Behind-the-Scene: Michael Lynch

This week, I am introducing another member of our team! These Behind-The-Scene posts reveal a bit about the people involved with Health Hydroponics. We would like to put names to faces and personalities especially during this time when we are unable to meet local growers in person.

Dr. Michael Lynch is the Director of Bioinformatics at Metagenom Bio Life Science which is the company behind Healthy Hydroponics. He did his Bachelor of Science and Master’s of Science in Plant Sciences at the University of Western Ontario. He then completed his PhD in Biology and his postdoc at the University of Waterloo. He is also a Research Associate at the University of Waterloo and as a sessional instructor has taught many courses, including Bacterial Molecular Genetics, Intro to Applied Microbiology, Introduction to Bioinformatics, and Structural Bioinformatics.

I asked Michael a mix of serious and fun questions and here are his answers.

What is your role in Healthy Hydroponics and what do you do?

I am responsible for the design of the data analysis for each grower’s samples as well as the larger, combined analysis. This combined analysis, where we look at all grower’s microbiomes and associated environmental data, such as temperature and light conditions, will significantly increase our understanding of the microbiome in hydroponic agriculture.
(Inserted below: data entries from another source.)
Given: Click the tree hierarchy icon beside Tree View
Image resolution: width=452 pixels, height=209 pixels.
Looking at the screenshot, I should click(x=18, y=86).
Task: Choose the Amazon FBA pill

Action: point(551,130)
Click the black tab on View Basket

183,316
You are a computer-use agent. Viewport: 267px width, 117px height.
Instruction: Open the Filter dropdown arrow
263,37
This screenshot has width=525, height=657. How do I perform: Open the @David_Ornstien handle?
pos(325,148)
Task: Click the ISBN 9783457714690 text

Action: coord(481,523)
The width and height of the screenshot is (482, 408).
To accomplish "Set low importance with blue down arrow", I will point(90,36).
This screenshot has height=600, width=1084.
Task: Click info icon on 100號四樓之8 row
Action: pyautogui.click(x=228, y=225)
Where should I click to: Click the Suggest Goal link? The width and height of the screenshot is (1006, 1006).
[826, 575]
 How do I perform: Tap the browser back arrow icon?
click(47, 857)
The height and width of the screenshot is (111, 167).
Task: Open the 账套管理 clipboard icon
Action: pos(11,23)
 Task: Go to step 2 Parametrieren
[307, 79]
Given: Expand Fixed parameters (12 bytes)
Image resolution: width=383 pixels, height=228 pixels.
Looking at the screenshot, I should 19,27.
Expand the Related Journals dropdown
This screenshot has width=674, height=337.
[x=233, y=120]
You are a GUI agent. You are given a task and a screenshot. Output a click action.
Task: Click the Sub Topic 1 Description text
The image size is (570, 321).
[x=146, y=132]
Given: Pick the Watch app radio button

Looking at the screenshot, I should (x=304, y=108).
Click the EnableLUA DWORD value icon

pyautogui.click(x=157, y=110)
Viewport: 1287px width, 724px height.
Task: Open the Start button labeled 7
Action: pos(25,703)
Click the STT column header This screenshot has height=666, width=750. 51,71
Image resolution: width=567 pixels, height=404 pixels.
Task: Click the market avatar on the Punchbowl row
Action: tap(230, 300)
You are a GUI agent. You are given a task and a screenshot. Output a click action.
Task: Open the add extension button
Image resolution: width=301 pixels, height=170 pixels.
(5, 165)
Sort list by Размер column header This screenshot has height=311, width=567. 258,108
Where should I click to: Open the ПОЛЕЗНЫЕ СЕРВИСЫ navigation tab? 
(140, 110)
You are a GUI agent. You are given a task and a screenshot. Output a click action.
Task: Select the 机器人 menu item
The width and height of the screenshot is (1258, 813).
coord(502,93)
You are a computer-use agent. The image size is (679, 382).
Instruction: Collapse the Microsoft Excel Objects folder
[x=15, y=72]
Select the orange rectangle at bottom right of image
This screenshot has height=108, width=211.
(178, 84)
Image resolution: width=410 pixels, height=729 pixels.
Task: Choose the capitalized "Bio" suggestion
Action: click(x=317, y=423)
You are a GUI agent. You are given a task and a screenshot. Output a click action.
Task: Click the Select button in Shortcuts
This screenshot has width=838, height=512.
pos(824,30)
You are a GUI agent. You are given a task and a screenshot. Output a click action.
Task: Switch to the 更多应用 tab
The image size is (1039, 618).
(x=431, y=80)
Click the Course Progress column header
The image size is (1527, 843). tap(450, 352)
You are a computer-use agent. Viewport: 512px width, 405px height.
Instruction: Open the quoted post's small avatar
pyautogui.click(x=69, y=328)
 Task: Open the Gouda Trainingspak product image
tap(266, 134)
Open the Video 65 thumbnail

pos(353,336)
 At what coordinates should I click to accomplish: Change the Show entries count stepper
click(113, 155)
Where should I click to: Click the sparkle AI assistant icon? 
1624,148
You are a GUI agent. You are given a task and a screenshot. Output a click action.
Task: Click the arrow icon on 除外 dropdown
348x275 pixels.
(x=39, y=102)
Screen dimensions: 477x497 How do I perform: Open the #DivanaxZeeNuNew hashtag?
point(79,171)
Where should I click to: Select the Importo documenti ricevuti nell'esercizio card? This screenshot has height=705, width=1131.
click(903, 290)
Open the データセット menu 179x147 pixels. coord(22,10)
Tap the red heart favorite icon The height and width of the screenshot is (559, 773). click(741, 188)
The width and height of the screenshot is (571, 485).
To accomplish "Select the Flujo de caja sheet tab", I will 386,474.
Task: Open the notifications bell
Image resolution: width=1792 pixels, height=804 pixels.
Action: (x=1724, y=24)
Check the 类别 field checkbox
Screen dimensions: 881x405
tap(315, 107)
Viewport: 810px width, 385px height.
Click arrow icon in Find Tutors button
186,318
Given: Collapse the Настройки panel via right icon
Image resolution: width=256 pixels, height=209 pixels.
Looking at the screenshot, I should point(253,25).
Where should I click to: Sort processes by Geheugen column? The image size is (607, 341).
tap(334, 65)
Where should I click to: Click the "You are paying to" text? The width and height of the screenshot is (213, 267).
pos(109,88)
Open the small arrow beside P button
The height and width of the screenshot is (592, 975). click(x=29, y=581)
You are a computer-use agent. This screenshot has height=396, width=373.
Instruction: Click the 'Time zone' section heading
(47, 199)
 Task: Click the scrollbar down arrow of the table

From your perspective, what is the most exciting thing about Healthy Hydroponics?

I am really excited to work with the larger data set that includes a diversity of growers and plant crops. This is a unique and rich data set that will provide considerable insight into the hydroponic microbiome dynamics.

This project also connects us directly with the growers. This really helps us understand what growers need out of this project as well as providing us access to a wealth of knowledge about the hydroponics industry in Canada.

What does your working-from-home desk look like?

Working from home has been challenging at times, but has given me a lot of time with my young kids, which has been really great. My desk has been wherever I can find space and time, either on the couch, at the kitchen table, or at a small desk in the corner of the dining room.

What are your interests/passions outside of work or academia?

I love spending time with family, going for hikes, cycling, reading, and music.

What are your simple pleasures during the pandemic?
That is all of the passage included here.